_Supplied text_.
## Start
METHOD AND APPARATUS FOR CAPTURING AN IMAGE

Abstract

A method and apparatus are provided for capturing an image so that color degradations can be minimized. During operation, a video-recording system will fetch and record the scene without the illumination of the light bars. More particularly, as a video recorder/transmitter is set to record, logic circuitry triggers the light bars to turn off for a short period of time (e.g., a few seconds), and then turned back on. During that time period, the field-of-vision (unencumbered by the stroboscopic illumination and color) is sampled by the camera as a reference. Color correction/compensation is performed using the unencumbered field-of-vision as a reference.

Description

FIELD OF THE INVENTION

The present invention relates generally to video capture and in particular to a method and apparatus for capturing an image so that color degradations can be minimized.

BACKGROUND OF THE INVENTION

The use of cameras by public safety officers to record specifics of accident and crime scenes can facilitate accurate record keeping. The video can be used to objectively determine actual circumstances of critical events such as officer-involved shootings and to investigate allegations of police brutality or other crimes/criminal intent. A common use case entails an officer responding to a call by approaching the scene in their official vehicle having mounted cameras for video capture. Typically, the responding officer's vehicle will have its light bar flashing blue, red, and/or white.
## End
_Records shown_.
## Start
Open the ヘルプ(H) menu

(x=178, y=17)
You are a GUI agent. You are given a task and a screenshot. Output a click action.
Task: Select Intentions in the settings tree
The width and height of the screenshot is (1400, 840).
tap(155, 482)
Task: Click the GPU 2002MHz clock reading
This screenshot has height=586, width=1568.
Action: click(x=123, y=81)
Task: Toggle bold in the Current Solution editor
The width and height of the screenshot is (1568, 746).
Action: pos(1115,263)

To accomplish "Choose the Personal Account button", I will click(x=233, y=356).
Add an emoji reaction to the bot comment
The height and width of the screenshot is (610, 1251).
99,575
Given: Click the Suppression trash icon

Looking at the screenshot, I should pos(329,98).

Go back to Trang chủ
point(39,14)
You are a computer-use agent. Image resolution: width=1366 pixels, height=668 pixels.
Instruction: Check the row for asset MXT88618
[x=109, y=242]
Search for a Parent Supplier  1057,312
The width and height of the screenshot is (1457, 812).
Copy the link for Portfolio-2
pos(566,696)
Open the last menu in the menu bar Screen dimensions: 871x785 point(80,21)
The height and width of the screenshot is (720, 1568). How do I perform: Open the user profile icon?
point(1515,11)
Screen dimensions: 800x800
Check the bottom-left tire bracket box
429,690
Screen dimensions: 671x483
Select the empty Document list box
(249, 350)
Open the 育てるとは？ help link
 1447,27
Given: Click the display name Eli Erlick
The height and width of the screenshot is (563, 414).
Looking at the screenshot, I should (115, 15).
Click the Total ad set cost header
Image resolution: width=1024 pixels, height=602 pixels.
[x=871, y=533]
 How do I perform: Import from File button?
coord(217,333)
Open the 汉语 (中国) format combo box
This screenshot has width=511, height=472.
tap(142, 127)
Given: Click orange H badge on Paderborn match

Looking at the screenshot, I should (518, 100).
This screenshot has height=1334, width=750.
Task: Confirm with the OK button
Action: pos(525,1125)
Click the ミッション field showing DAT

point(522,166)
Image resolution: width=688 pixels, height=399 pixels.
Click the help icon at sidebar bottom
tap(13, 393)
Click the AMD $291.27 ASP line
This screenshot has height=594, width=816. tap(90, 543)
## End
_What to work on_.
(1) Answer these about the image-capture patent text:
(a) What example length of time does the abstract give for turning the light bars off?
(b) What does the abstract say is used as the reference for color correction/compensation?
(c) In the background section, what colors may the responding officer's light bar be flashing?
(2) Reproduce, with no changes, the part of the entries that opens with the line containing "will click(x=233, y=356)." and closes with the line containing "Looking at the screenshot, I should pos(329,98).", including both of those lines.
The text and the entries have no connection to each other.

_Answers to the tasks_.
(1)
(a) A few seconds.
(b) The field-of-vision, unencumbered by the stroboscopic illumination and color.
(c) Blue, red, and/or white.

(2)
To accomplish "Choose the Personal Account button", I will click(x=233, y=356).
Add an emoji reaction to the bot comment
The height and width of the screenshot is (610, 1251).
99,575
Given: Click the Suppression trash icon

Looking at the screenshot, I should pos(329,98).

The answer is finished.